It is rare that I return to a previous column I have written and continue to comment, but I feel I cannot let recent events go by without engagement. I ended my March column of this year by suggesting that if the NHS was serious about engaging properly with optometry to deliver new eye care services, it should deliver a realistic sight test fee increase to indicate its willingness to engage. However, the announcement that this year would see only a paltry 2% increase signals that there is no serious intention there. Worse still, in his speech on March 8 to the Royal College of Physicians, Health and Social Care Secretary Sajid Javid laid out his views for healthcare reform. There were some grand statements including why the NHS should focus on illness and disease prevention.

These are things that, to him, seem like grand ideas but, are already well established parts of our work. The lowest moment of his speech came when he stated ‘every part of the NHS has to play its role’ and then went on to say ‘...as we look at every part of the NHS, naturally we must look to primary care where the bulk of prevention already happens. Primary care and all of our GPs, pharmacists and dentists must be at the heart of this new agenda on prevention.’

This is perhaps the biggest snub of our profession that any Health Secretary has chosen to do since the inception of the NHS. This was an important speech. It will have been written and rewritten many times. It will have been scrutinised for major and minor errors or omissions. Why then has he chosen to ignore the contribution optometry makes to primary care? This omission will have been deliberate; there can be no other reason. He is either not aware that optometry exists, and if that is the case his position as Health Secretary needs to be seriously questioned, or he has chosen deliberately to ignore our contributions. Either reason is disgraceful.

When Covid hit and hospital outpatient departments effectively closed, optometry stepped forward and filled the gap that opened. Thousands of optometrists put themselves on the front line with all the inherent risks of infection in order to protect and save the sight of those who would normally have sought hospital care. What thanks did we get from Sajid Javid? None. What we have got is the biggest snub that he could have delivered accompanied by an insulting pay offer for the coming year that will solve nothing when it comes to keeping practices viable.

How long are we going to keep accepting this situation? From his speech it is patently clear that he is never going to recognise this profession and what we bring to the table, despite us already delivering on an agenda that he trumpets as his great new vision. Our professional bodies are so keen to sign us up to Optometry First when it is clear the NHS and the Health Secretary have adopted a stance of optometry last (if at all). The Association of Optometrists tells us that NHS England and NHS Improvement National Eye Care Recovery and Transformation Programme has published guidance recommending that commissioners should better use of expertise in primary eye care. Well, they would wouldn’t they?
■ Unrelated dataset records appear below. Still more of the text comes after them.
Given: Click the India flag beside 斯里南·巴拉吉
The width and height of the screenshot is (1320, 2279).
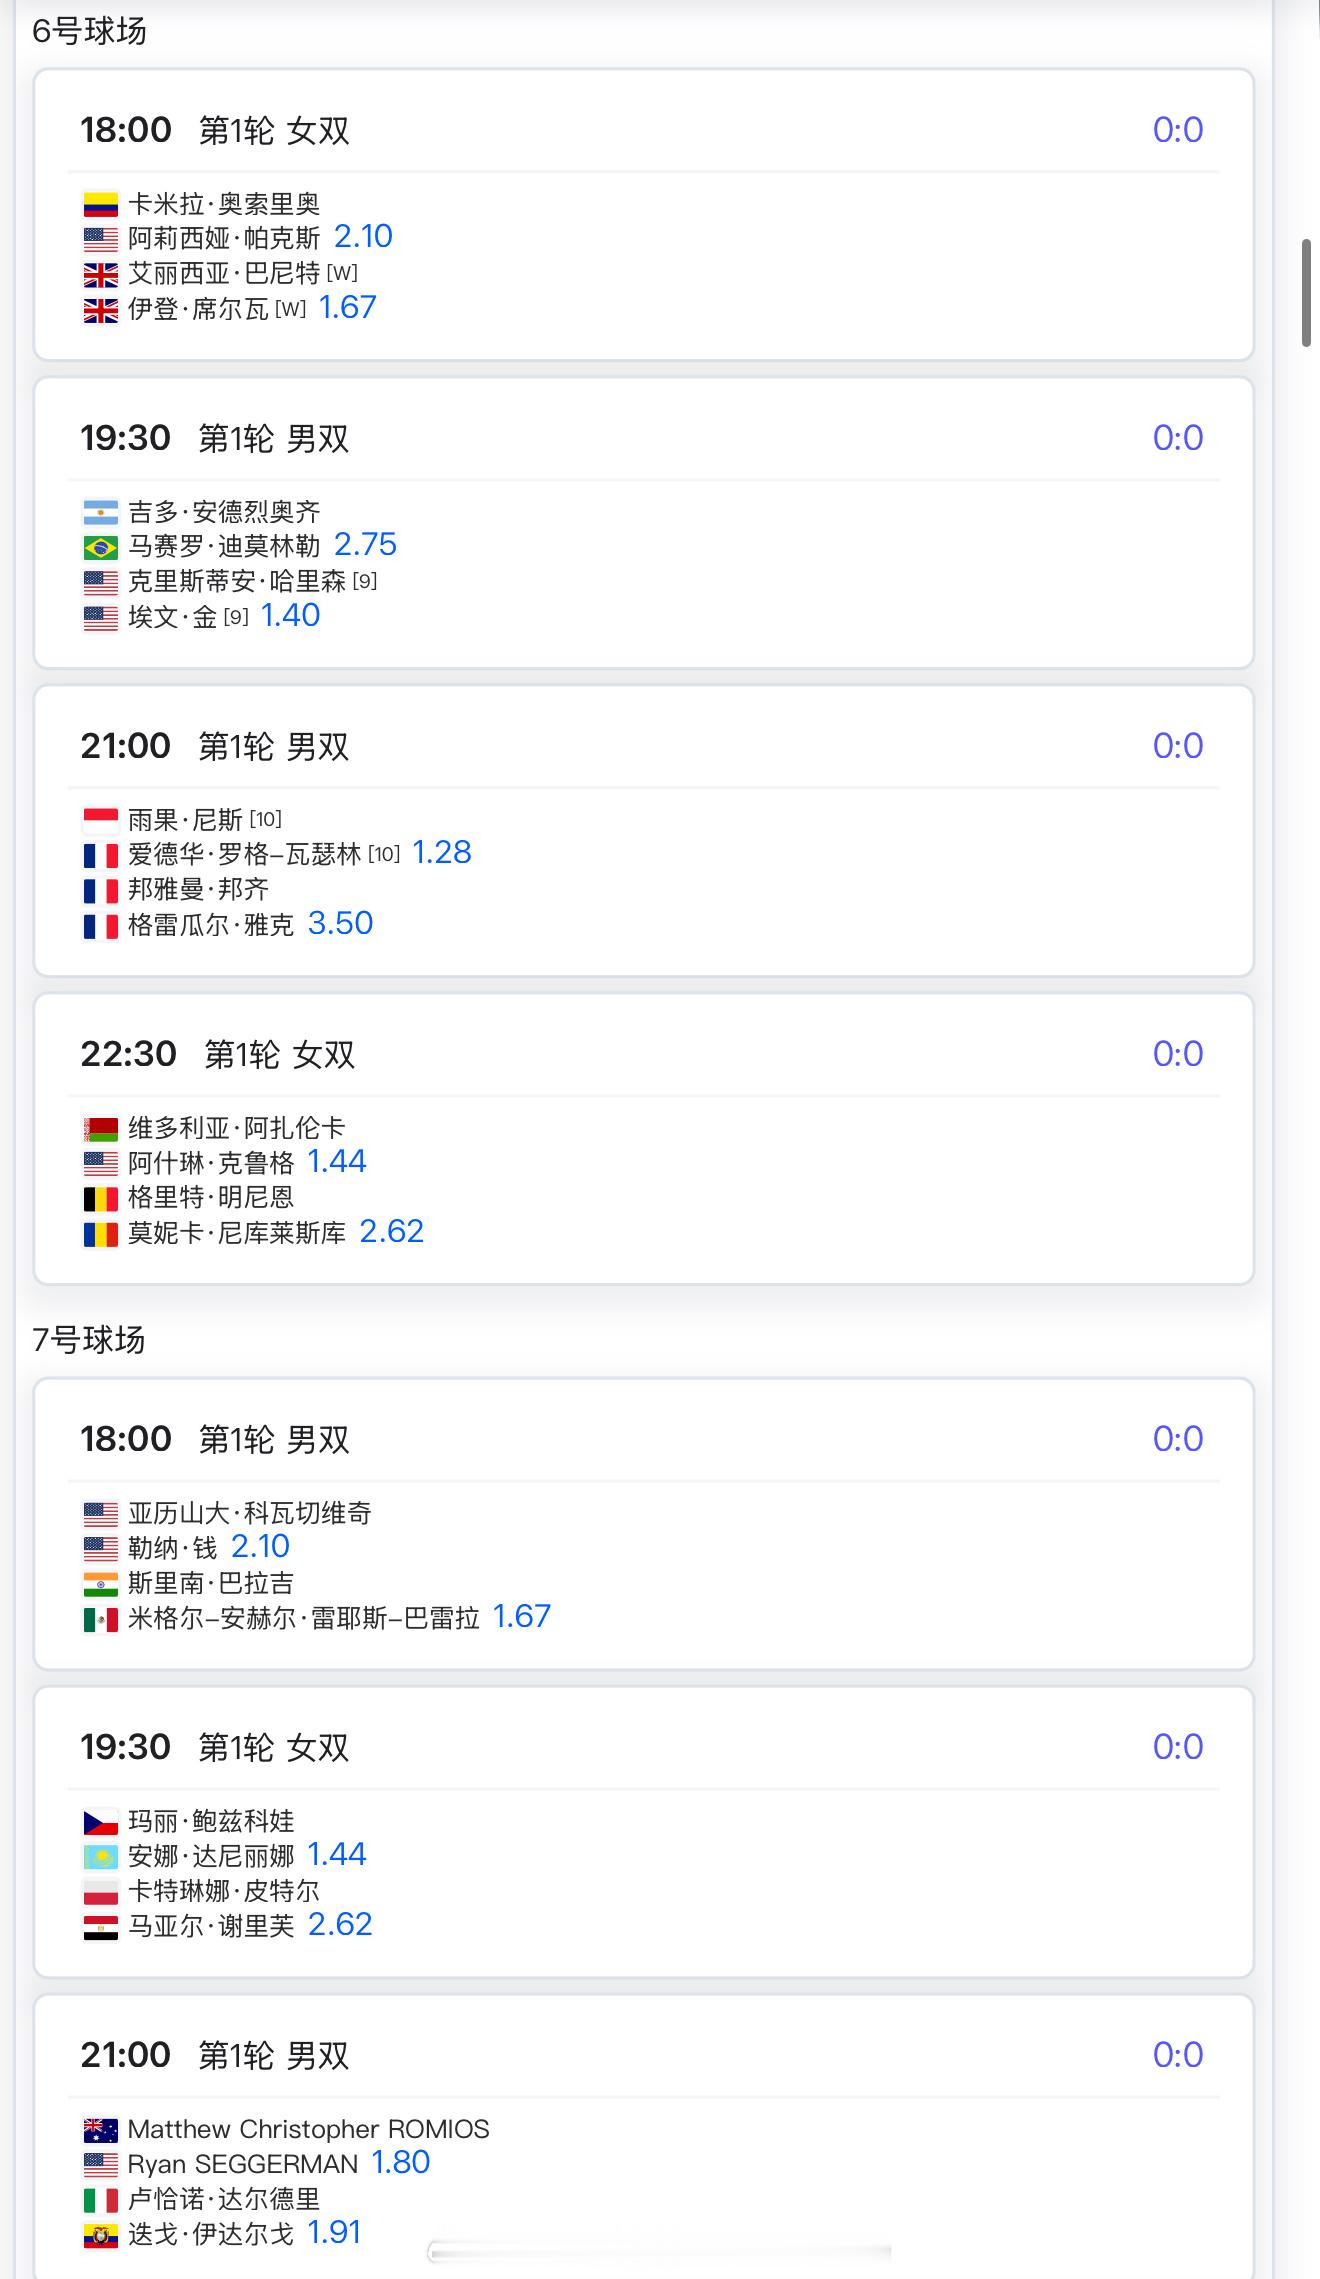Looking at the screenshot, I should 100,1584.
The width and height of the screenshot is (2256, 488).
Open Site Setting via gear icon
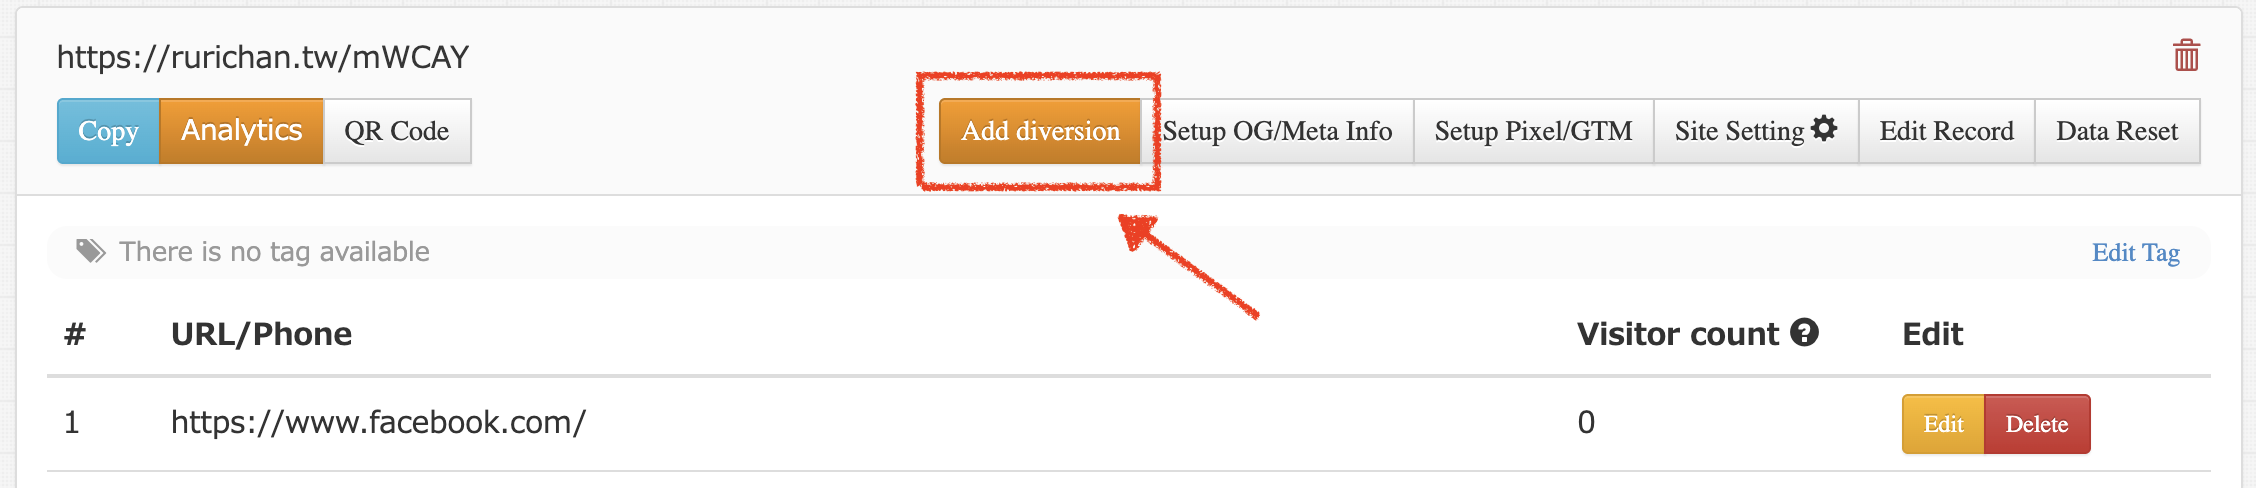pyautogui.click(x=1824, y=129)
We should avoid having absolutely anything to do with this right now as they have provided no formal recognition of appropriate core funding. It is clear from the stance that the Health Secretary chose to take in his speech that the chances of realistic funding for any new programme is just pie in the sky. However, as usual we will be expected to deliver this service for pretty much nothing, and what we do get offered will rarely be paid on time. Before putting out statements welcoming these new initiatives our professional bodies should be making it blatantly clear that we will not permit any involvement without firm commitments on realistic funding. If we sign up to this new world without those commitments, we will live to regret the decision for years to come. These professional bodies are the same ones that tell us our standing within the NHS is greater than it ever has been, so great that we don’t even warrant recognition of our role within the NHS from the Health Secretary himself.

Never has it been more important to make our views known – both to our professional bodies and to the NHS – than now. We must not agree to any new services until our role is formally recognised and an apology by the Health Secretary for his snub of our profession is forthcoming. We must not pander to the whims of our professional bodies. We have an opportunity to be recognised properly for the first time by the NHS and if we do not take it then I suggest that this could be one of the biggest mistakes made in the history of optometry.